A former Dayton airport police sergeant said nothing in court Wednesday when he was sentenced to probation for a misdemeanor public indecency charge after being indicted related to alleged sex acts involving a 12-year-old in 1998.
But Christopher Mohn, 43, heard an earful from his victim, who addressed the court during a victim impact statement.
The man told Montgomery County Common Pleas Court Judge Steven Dankof that Mohn was like two sides of a coin — light and dark — because Mohn was a friend with similar interests.
“You were my monster in the closet, the creature under my bed,” the man said. “You were the secret in my journal written in ciphered code, locked in a vault for fear someone would learn my darkest secret.
“The secret is that you sexually molested me for multiple years, and I was a cowardly fool for letting it happen.”
Mohn had pleaded guilty on March 5 by bill of information to masturbation in the physical proximity of a minor. Dankof sentenced Mohn to community control for up to five years.
The man said he may have stayed silent but felt differently after his daughters were born and that someone could harm them.

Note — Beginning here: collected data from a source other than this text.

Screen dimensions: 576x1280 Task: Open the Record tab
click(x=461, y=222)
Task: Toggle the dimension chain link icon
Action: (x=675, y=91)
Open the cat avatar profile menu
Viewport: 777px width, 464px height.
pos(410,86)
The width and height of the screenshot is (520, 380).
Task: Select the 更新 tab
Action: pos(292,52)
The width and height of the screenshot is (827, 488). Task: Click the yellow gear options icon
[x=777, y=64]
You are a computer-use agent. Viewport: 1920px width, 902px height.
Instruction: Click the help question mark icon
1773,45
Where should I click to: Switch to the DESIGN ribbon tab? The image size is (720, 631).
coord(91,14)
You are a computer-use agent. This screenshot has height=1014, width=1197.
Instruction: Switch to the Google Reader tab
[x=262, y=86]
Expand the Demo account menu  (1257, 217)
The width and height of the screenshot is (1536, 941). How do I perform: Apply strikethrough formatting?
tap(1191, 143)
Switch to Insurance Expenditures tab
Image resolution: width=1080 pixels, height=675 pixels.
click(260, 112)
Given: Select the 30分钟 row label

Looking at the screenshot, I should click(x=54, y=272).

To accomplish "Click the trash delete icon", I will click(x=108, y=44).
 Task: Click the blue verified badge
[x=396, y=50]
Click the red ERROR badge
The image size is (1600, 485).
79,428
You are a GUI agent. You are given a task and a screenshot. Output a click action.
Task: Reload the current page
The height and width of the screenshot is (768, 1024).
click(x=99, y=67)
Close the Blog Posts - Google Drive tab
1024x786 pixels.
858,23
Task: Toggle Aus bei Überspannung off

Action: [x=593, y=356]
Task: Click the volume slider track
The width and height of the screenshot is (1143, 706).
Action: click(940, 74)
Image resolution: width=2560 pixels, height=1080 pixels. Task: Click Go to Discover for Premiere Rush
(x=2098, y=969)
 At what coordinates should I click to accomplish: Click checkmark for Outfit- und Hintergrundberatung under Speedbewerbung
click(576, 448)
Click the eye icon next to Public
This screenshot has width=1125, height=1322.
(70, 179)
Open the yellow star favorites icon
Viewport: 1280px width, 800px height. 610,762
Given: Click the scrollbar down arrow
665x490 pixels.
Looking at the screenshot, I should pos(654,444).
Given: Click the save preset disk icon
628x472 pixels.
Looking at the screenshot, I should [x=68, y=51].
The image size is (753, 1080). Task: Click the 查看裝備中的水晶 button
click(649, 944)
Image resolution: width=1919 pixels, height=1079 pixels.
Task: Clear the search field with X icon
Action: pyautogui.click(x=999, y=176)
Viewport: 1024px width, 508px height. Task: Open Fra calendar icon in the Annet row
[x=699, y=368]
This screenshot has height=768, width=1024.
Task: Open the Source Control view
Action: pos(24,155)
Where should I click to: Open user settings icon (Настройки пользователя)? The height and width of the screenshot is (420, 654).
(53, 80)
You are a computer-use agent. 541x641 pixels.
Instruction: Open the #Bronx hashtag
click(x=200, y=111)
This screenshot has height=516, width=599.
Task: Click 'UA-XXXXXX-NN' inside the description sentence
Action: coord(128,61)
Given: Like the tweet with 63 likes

“The thick and ubiquitous sense of dread of the thought of my children near you gave me anxiety so bad I could see my heart beat through my T-shirt,” he said. “It felt like my chest was on fire, and the mental image of you holding my girl was a nightmare come reality.”
Along with the conviction for the second-degree misdemeanor charge, Mohn also must undergo a sex offender assessment, surrender his Ohio law enforcement certification and pay restitution. Dankof said attorneys have two weeks to try to reach an amount.
Mohn was indicted in April 2018 on one count of gross sexual imposition against a child younger than 13, a third-degree felony, after a man alleged Mohn assaulted him as many as 30 times when the man was a teenager in the late 1990s.
Mohn’s accuser was a family friend who told detectives the abuse started when he was 12 in 1997 and continued for four or five years.
The case brought by Huber Heights police involved what prosecutors call a “late disclosure.”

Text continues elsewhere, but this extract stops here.